The respondent testified that the petitioner frequently acted toward her in a sexually abusive manner. She further testified that he insisted on sexual activity at times and under circumstances when the children were or could have been exposed to it. The testimony was general and vague, however, and it was difficult to draw any reliable conclusions about how frequently such conduct occurred or how significant any impact on the children might have been.  She also testified that Mauvais's son, BM, who was a few years older than MM, was sexually assaultive toward her. One such incident occurred while the family was still living in Haiti. According to the respondent, when she reported the incident to the petitioner, he disciplined BM by beating him with a belt. The respondent's aunt testified about a similar incident a couple of years later in Canada. There was no evidence as to what, if any, discipline was meted out to BM for that occasion.   The evidence in the nature of an opinion that RM and/or MM might suffer psychological harm if returned to Canada was unconvincing because it did not appear to be based on an indepth investigation, but rather on some office interviews and a review of hospital records that themselves did not disclose any grave medical or emotional issue. The evidence fell well short of supporting a finding of a grave risk of psychological harm.   Herisse contended that MM and RM faced a grave risk of physical and psychological harm if they  return to Canada. At trial, Herisse testified that Mauvais has sexually abused her for many years, that BM had acted in sexually inappropriate ways toward MM on numerous occasions,  and that Mauvais has been violent toward BM. Herisse also argued that RM's medical issues might not be as adequately addressed in Canada  as in the United States.

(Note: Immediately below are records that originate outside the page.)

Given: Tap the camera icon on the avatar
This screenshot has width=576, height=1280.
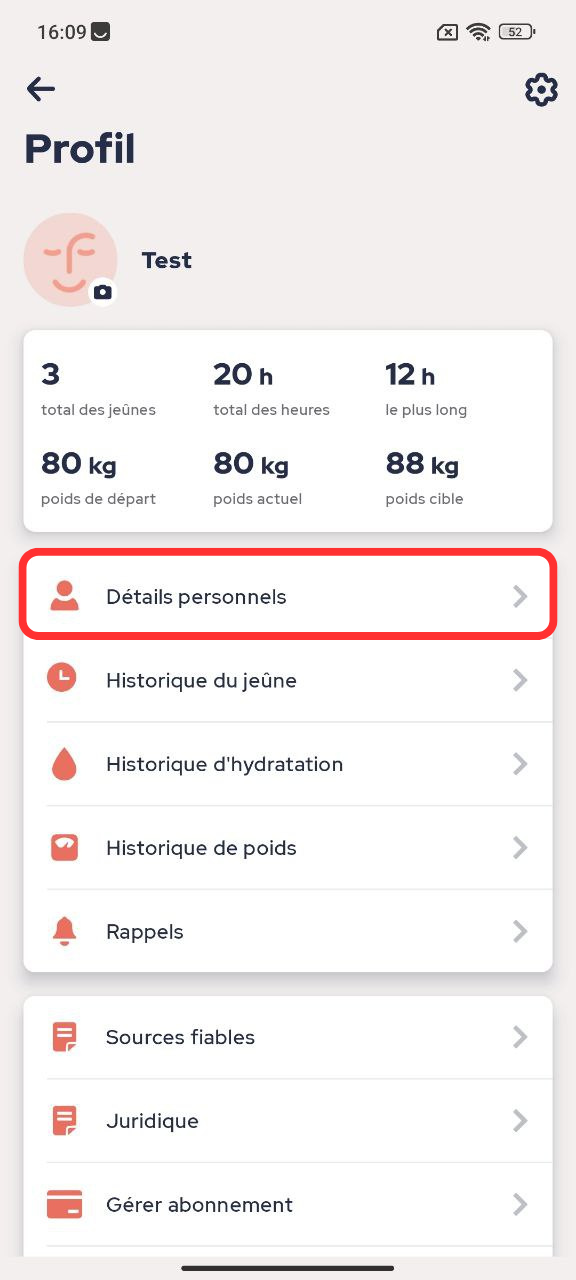Looking at the screenshot, I should point(103,292).
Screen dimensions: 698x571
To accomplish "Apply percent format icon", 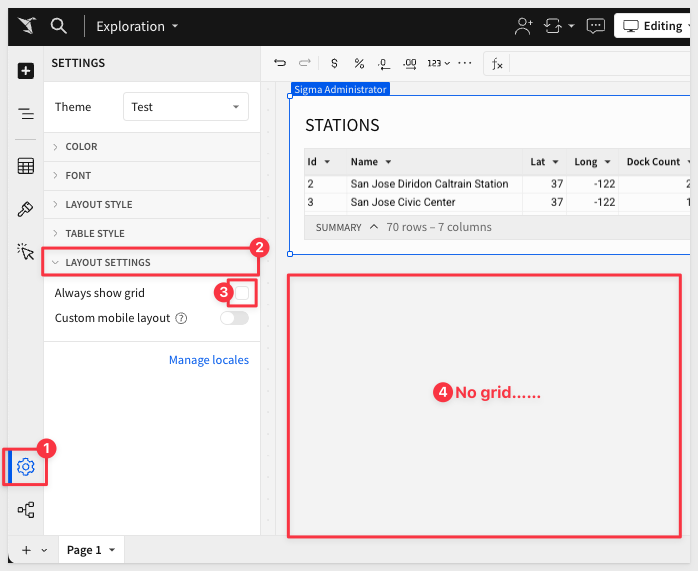I will click(x=359, y=63).
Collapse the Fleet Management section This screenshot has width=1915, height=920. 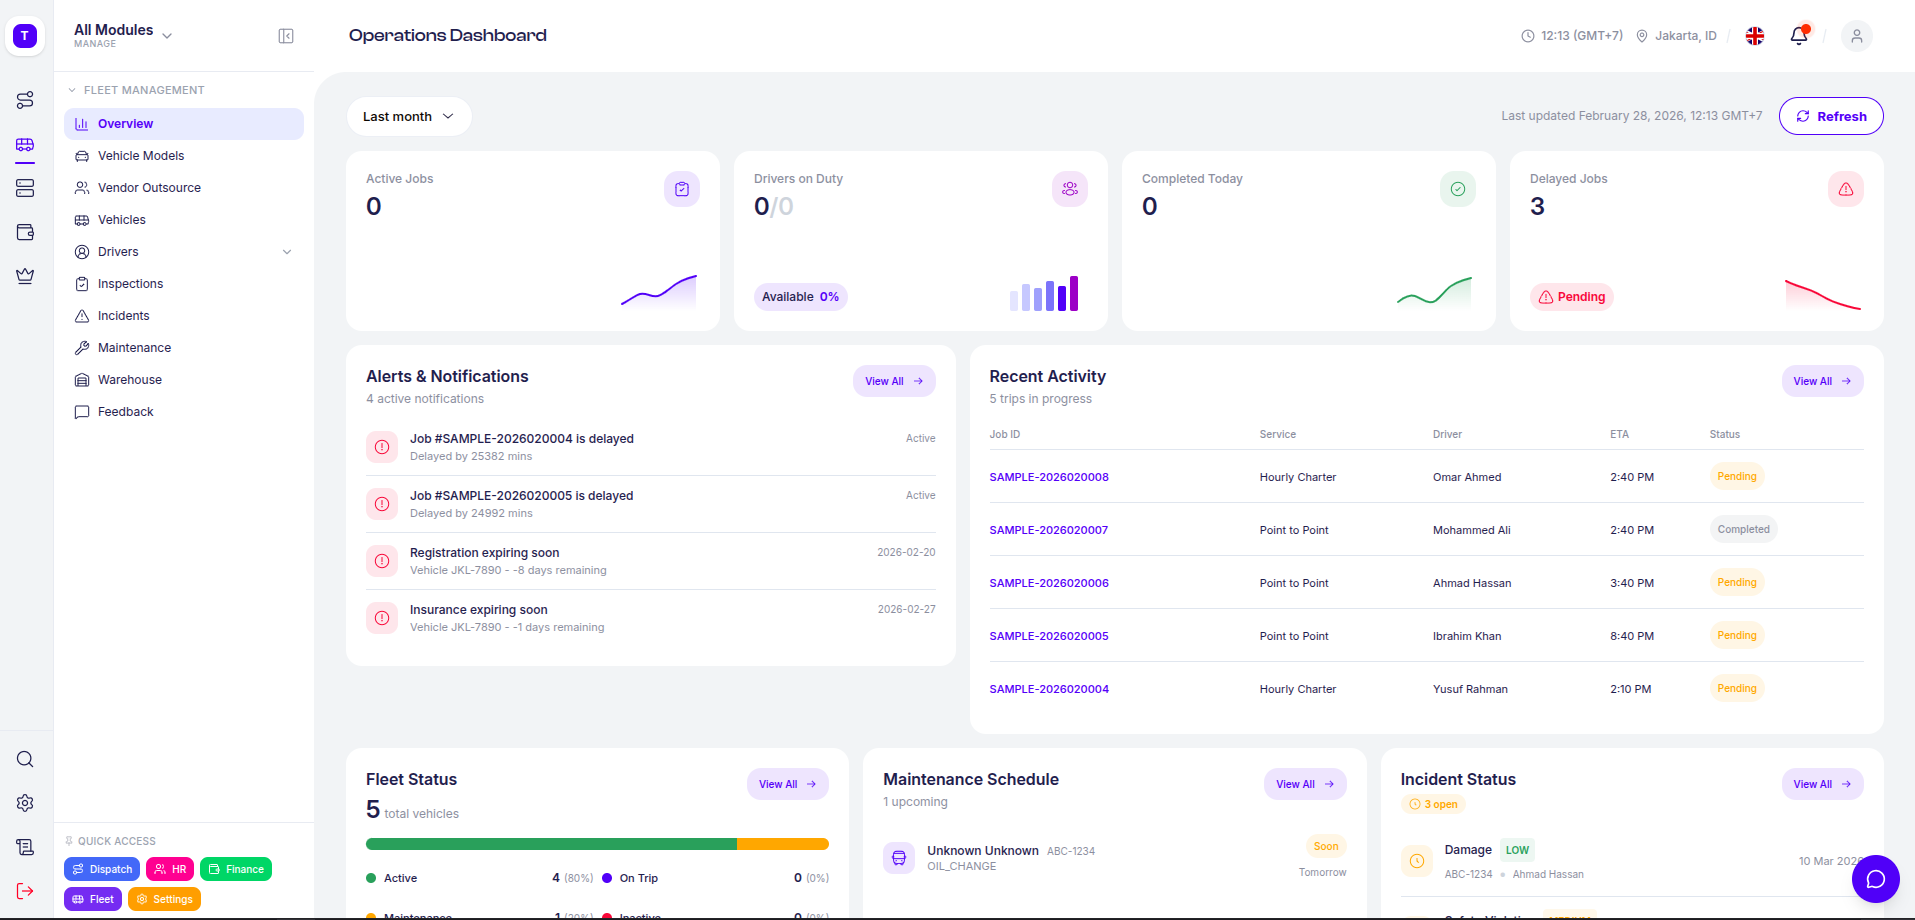72,90
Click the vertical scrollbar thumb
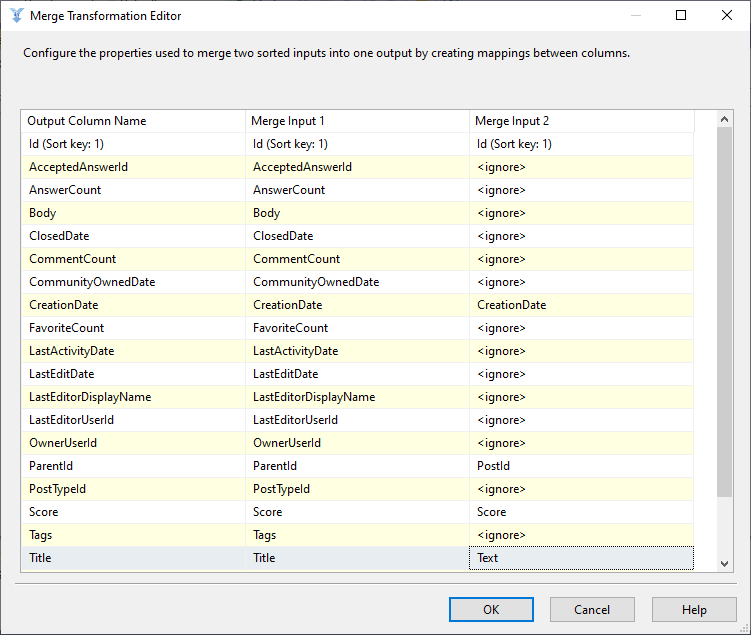The width and height of the screenshot is (751, 635). [725, 310]
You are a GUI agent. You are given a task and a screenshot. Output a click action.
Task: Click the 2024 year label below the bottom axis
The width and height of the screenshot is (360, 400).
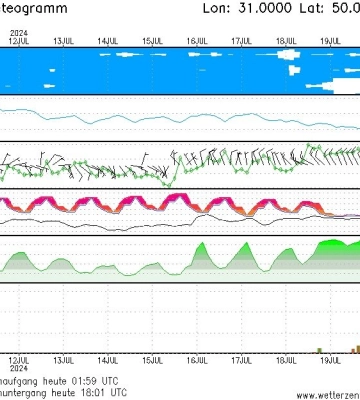(x=19, y=368)
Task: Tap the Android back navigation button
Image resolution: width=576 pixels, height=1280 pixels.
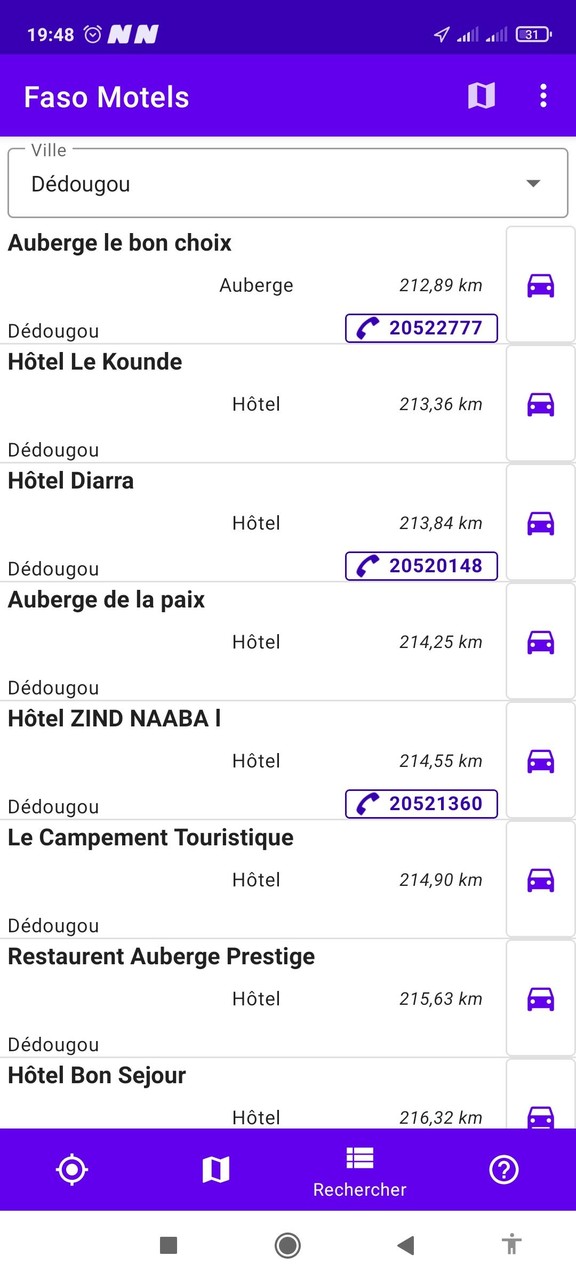Action: (405, 1245)
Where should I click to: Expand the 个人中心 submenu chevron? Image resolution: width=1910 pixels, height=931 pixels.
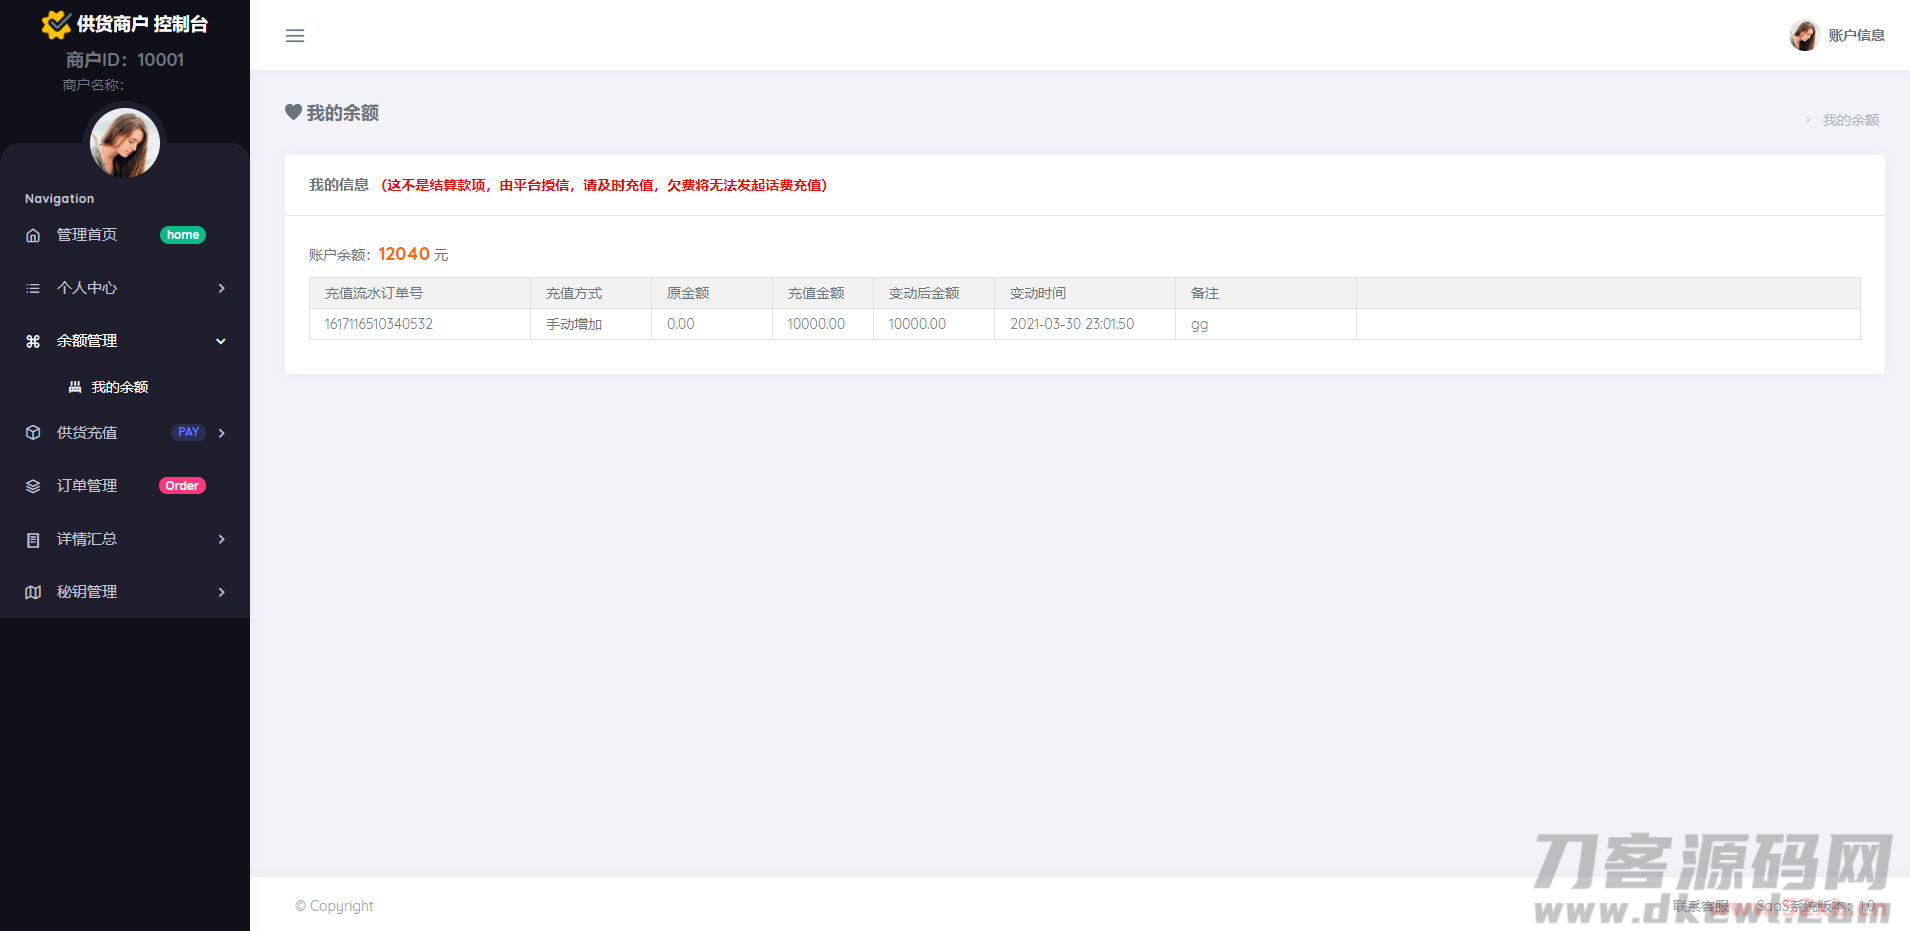pyautogui.click(x=221, y=288)
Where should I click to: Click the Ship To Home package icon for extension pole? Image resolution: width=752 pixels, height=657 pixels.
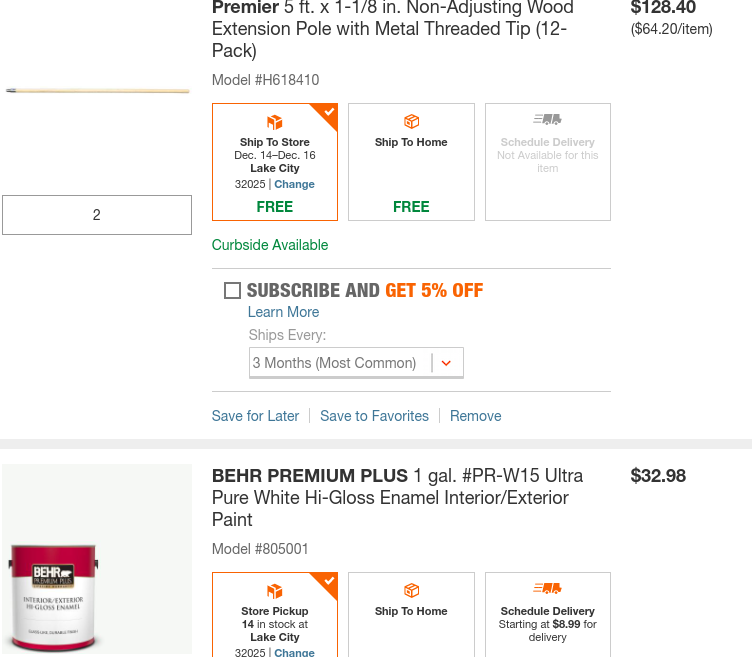pos(411,121)
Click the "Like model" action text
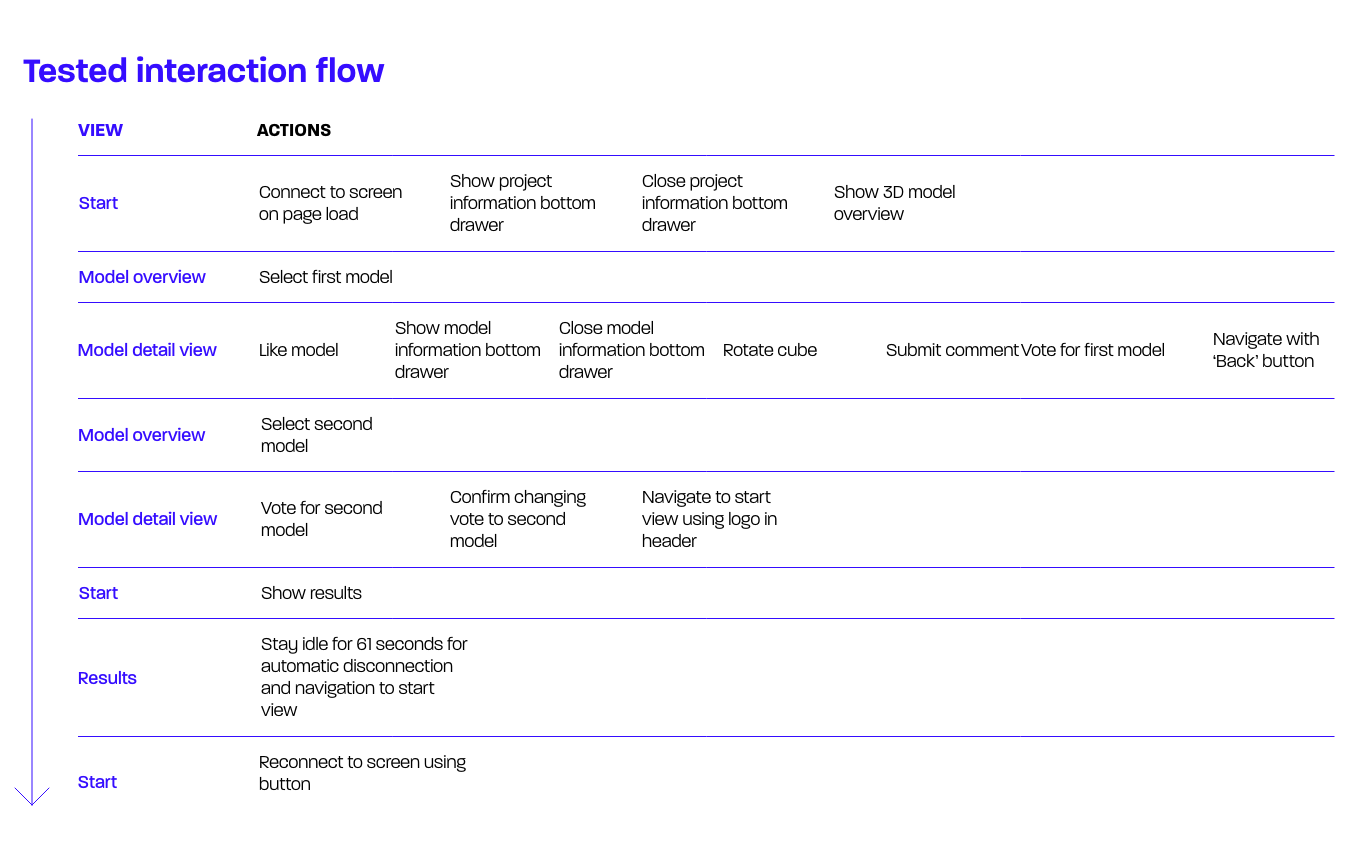Image resolution: width=1364 pixels, height=860 pixels. [298, 350]
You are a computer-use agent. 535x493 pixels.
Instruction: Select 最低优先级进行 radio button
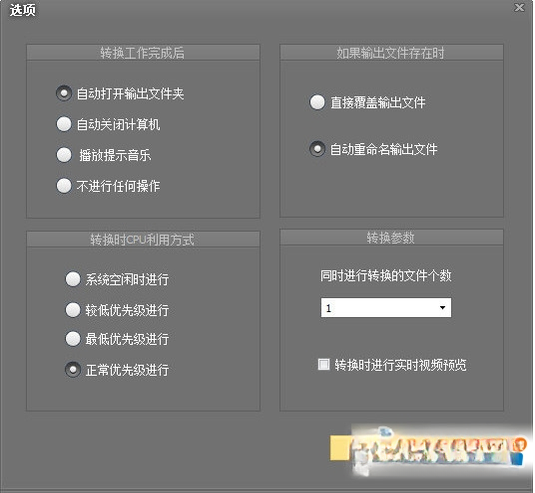[73, 339]
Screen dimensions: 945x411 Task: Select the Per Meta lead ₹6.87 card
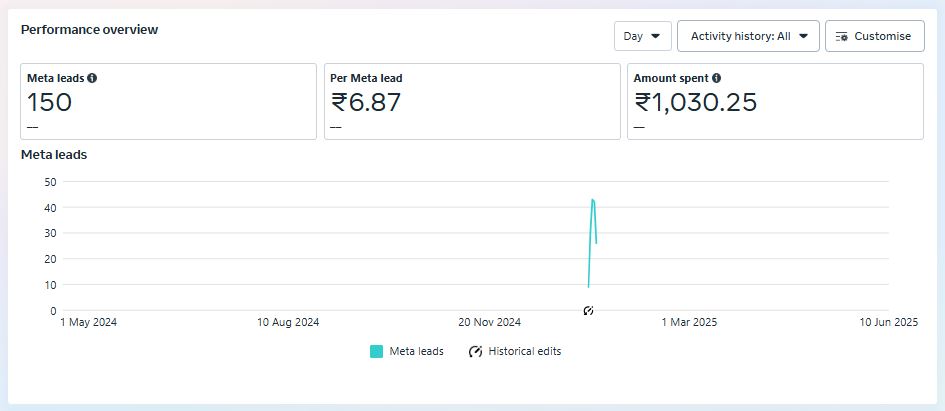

Herisse relied heavily on the First Circuit's decision in Walsh, but in that case the court relied on "ample evidence" that the petitioner "has been and can be extremely violent and ... cannot control his temper," and that the petitioner had a history of violence toward others, including threats to kill a neighbor and a physical confrontation with his adult son.  Walsh, 221 F.3d at 219-20. The petitioner in Walsh was also a fugitive who had demonstrated a "chronic disobedience of court orders."

The facts of this case were neither as dire nor as clear. Herisse admited that Mauvais had never harmed or attempted to harm MM or RM. Even after moving out in January  2011, Herisse took no steps to prevent Mauvais from having contact with their children. A general likelihood that serial spousal abusers may also eventually abuse 
their children is insufficient to establish, by the requisite degree of proof, grave risk of physical or psychological harm to MM and RM. Further, as to RM's medical care, there was insufficient  evidence that there is a grave risk that RM's medical condition could not be appropriately  addressed in Canadian medical facilities.